## JOB
Tally the lines in the entries below that contain the string "Given", treating case as significant, and give only the number.

## begin RECORDS PROVIDED

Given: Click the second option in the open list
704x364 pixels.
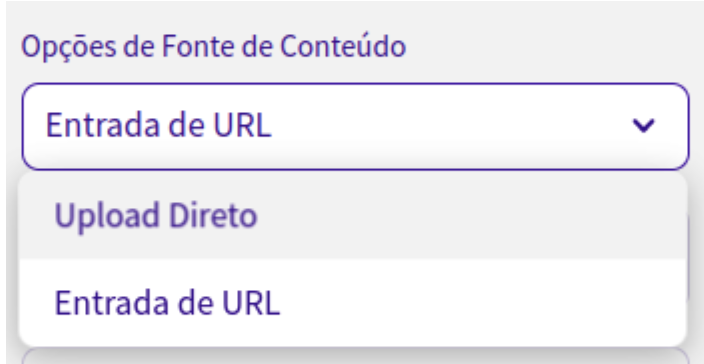Looking at the screenshot, I should (x=353, y=303).
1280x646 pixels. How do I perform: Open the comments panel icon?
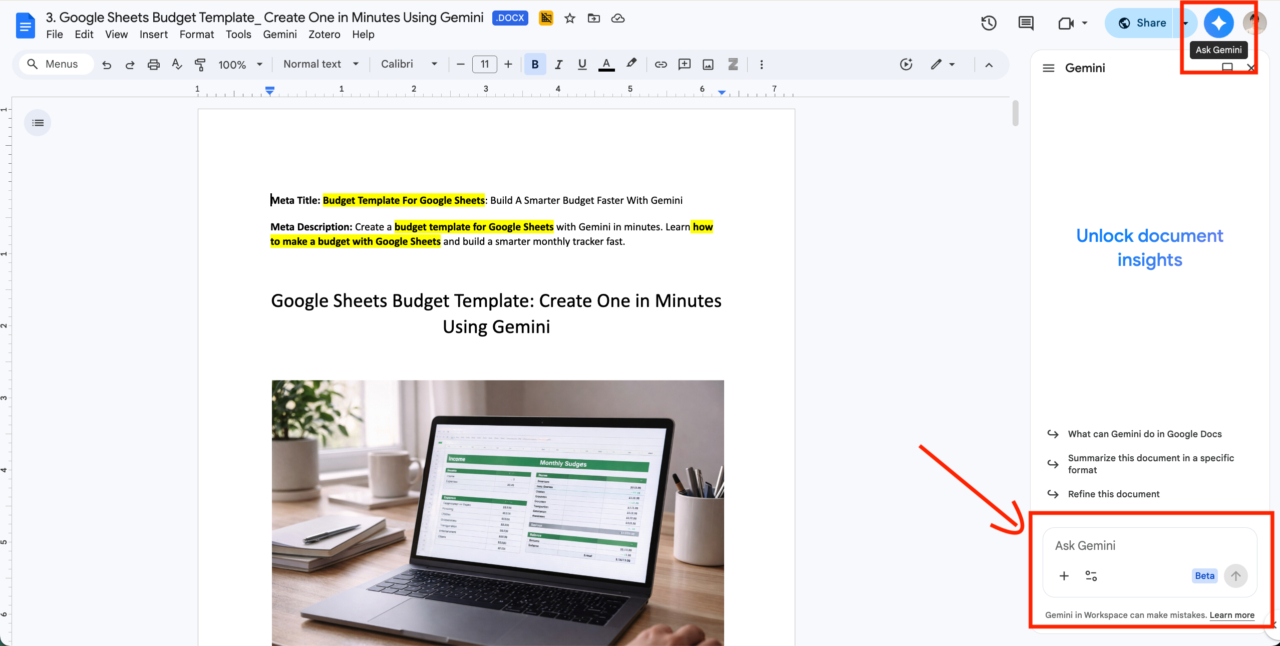1026,23
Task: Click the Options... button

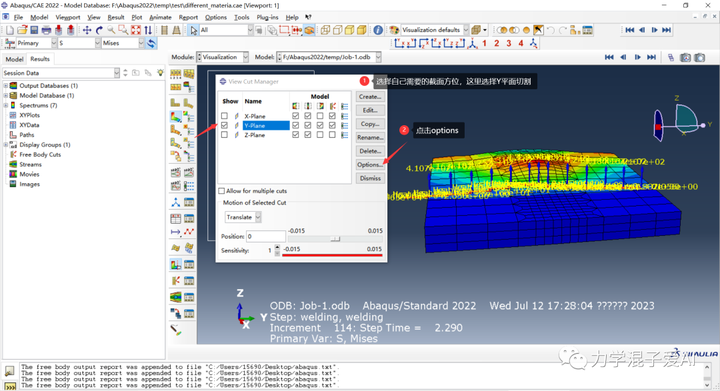Action: (370, 165)
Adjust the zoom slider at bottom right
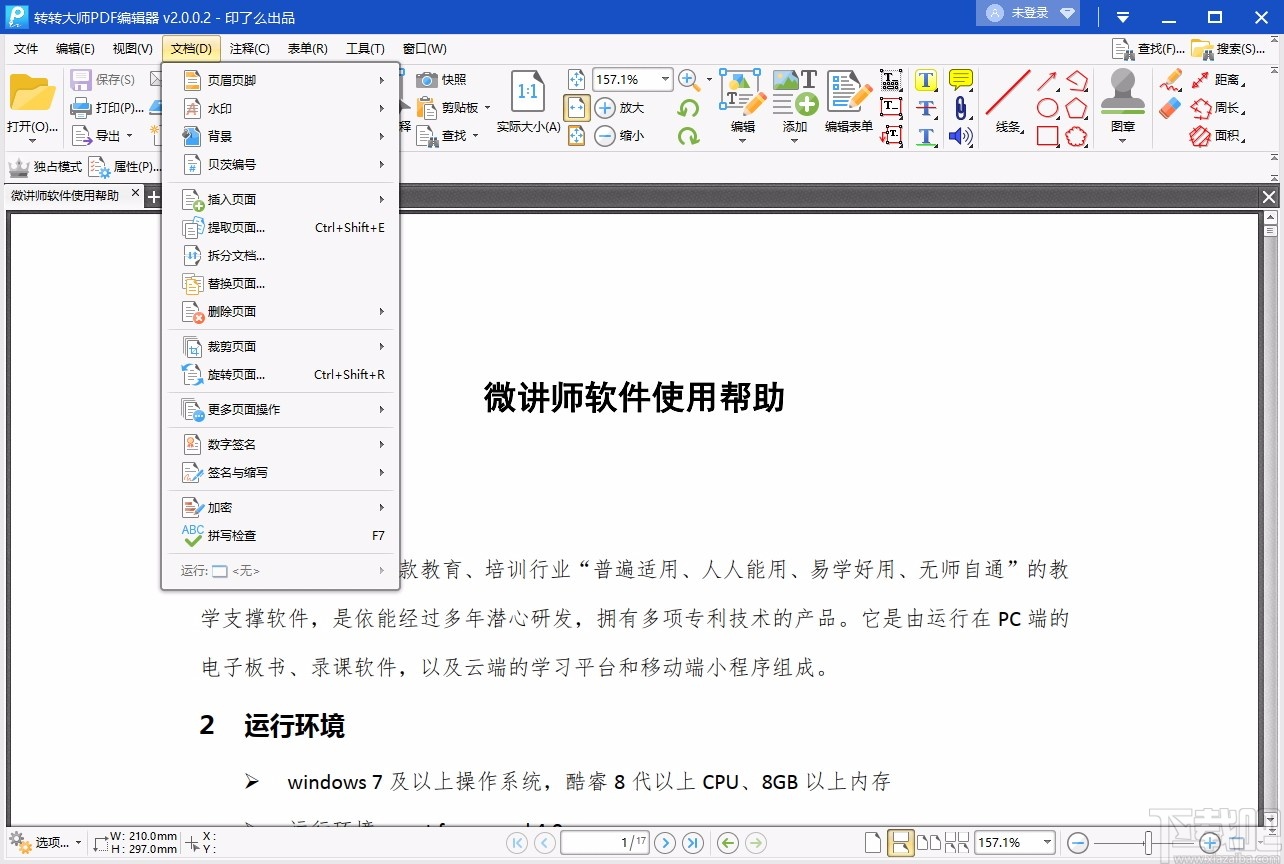 (x=1150, y=843)
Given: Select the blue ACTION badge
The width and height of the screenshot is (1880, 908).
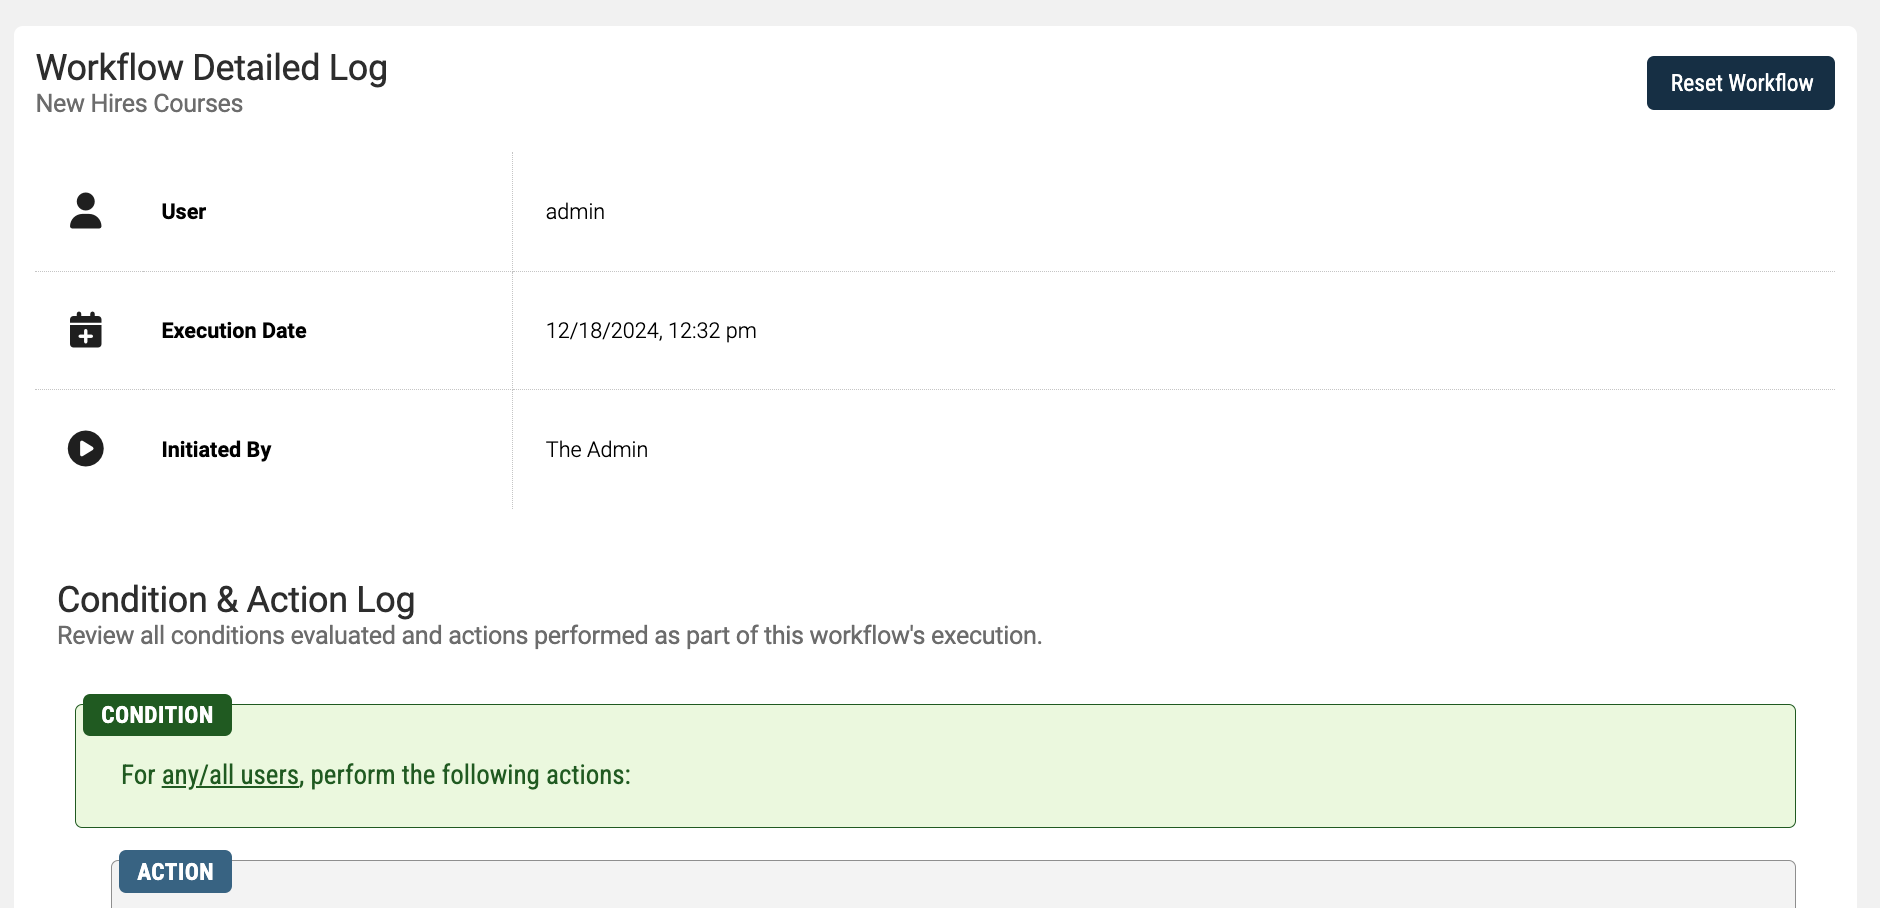Looking at the screenshot, I should [175, 872].
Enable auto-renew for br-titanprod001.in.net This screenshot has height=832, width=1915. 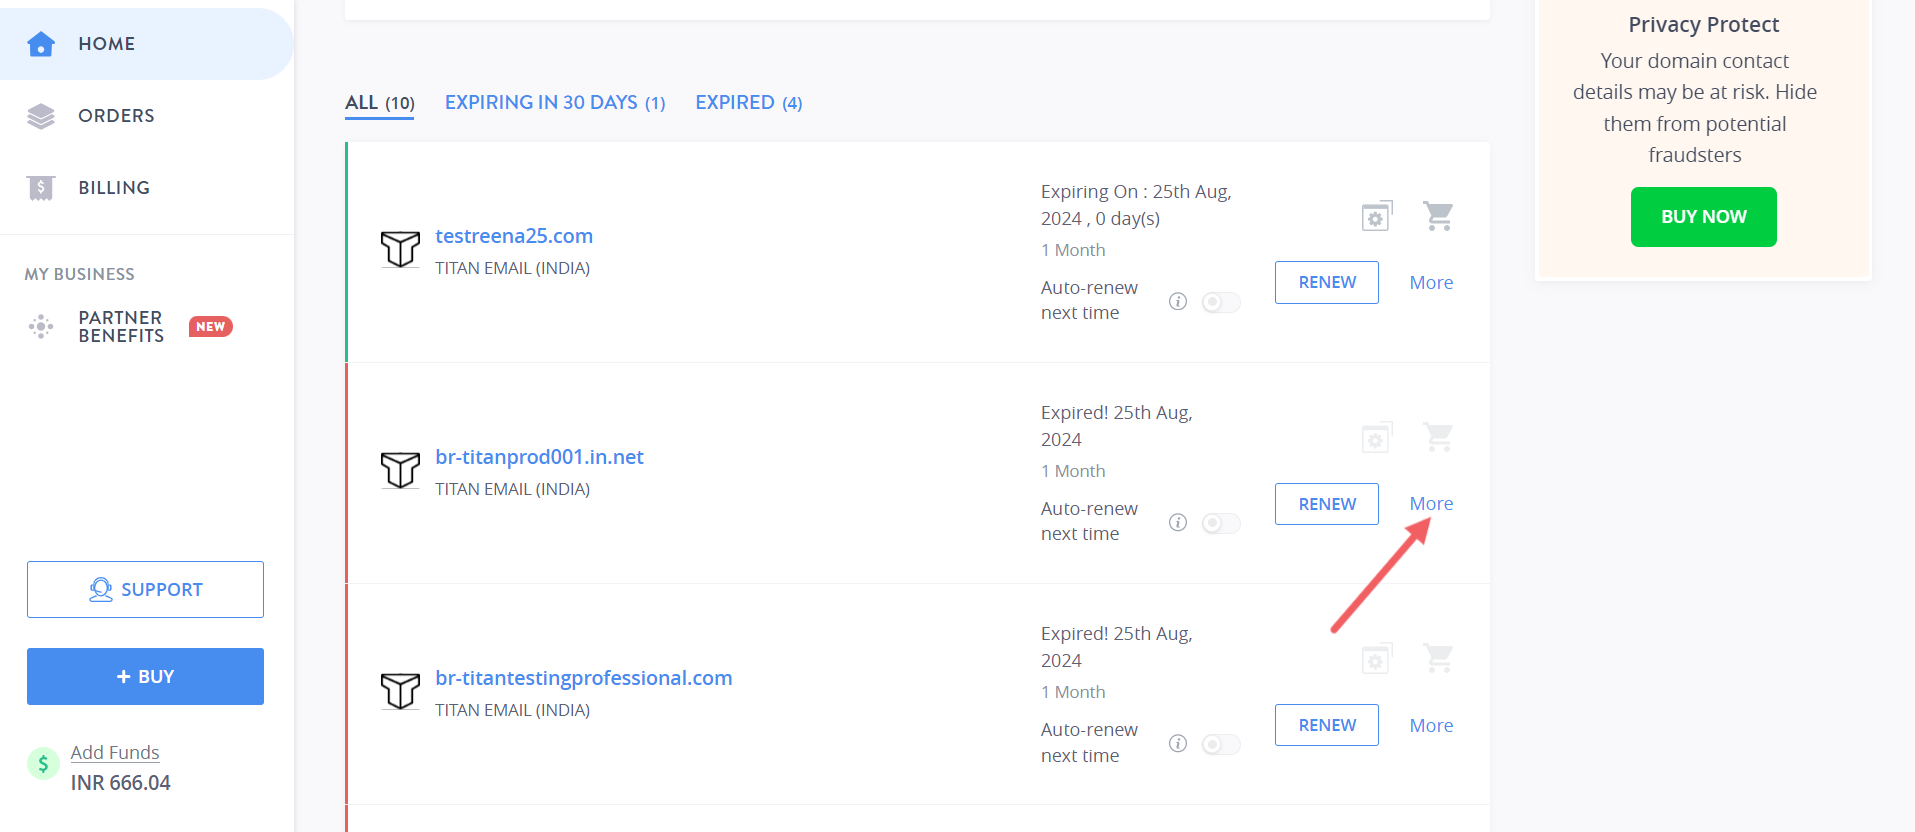[x=1221, y=523]
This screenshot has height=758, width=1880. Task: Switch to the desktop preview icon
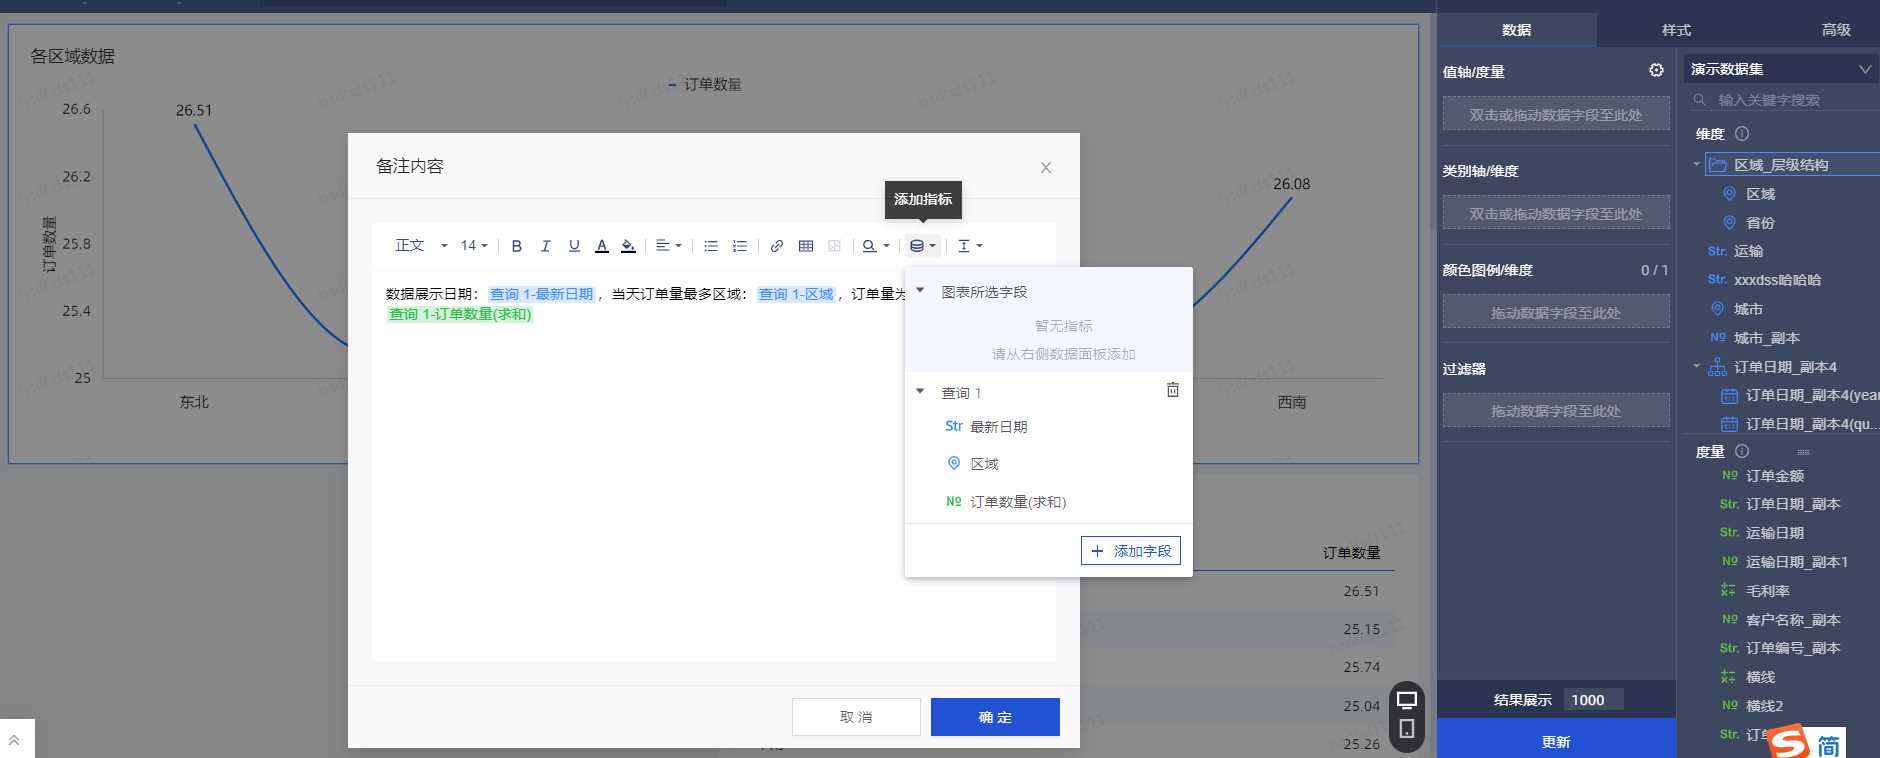pos(1407,700)
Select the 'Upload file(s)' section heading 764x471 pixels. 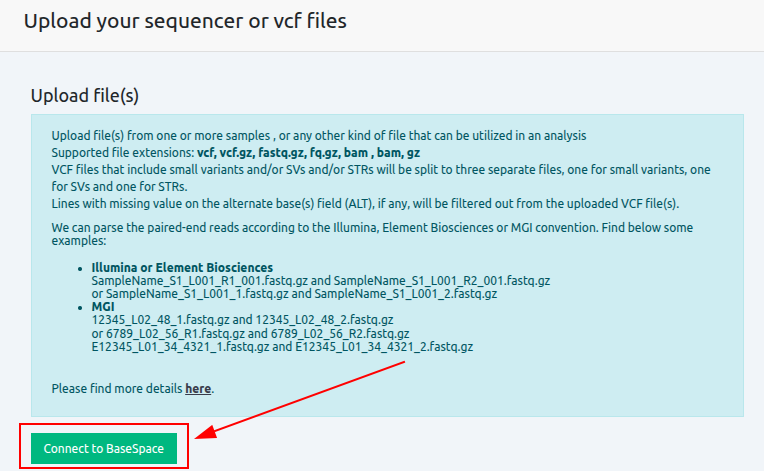84,96
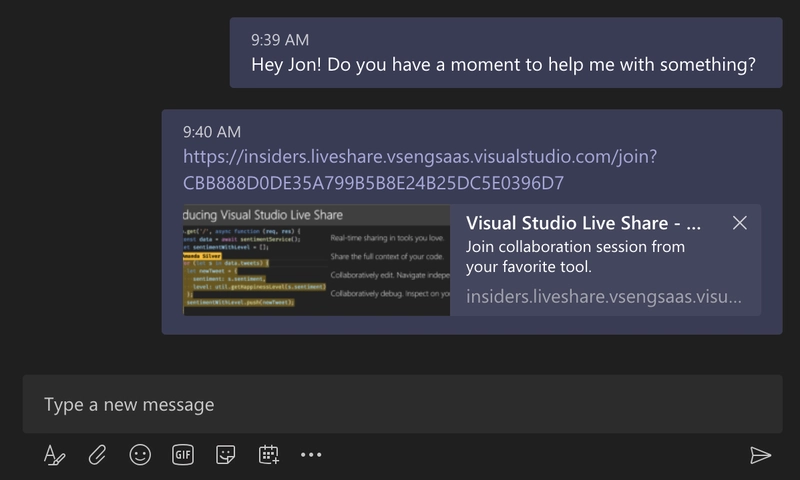
Task: Click the 9:40 AM timestamp
Action: (212, 132)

## end RECORDS PROVIDED

## EXERCISE RESPONSE
2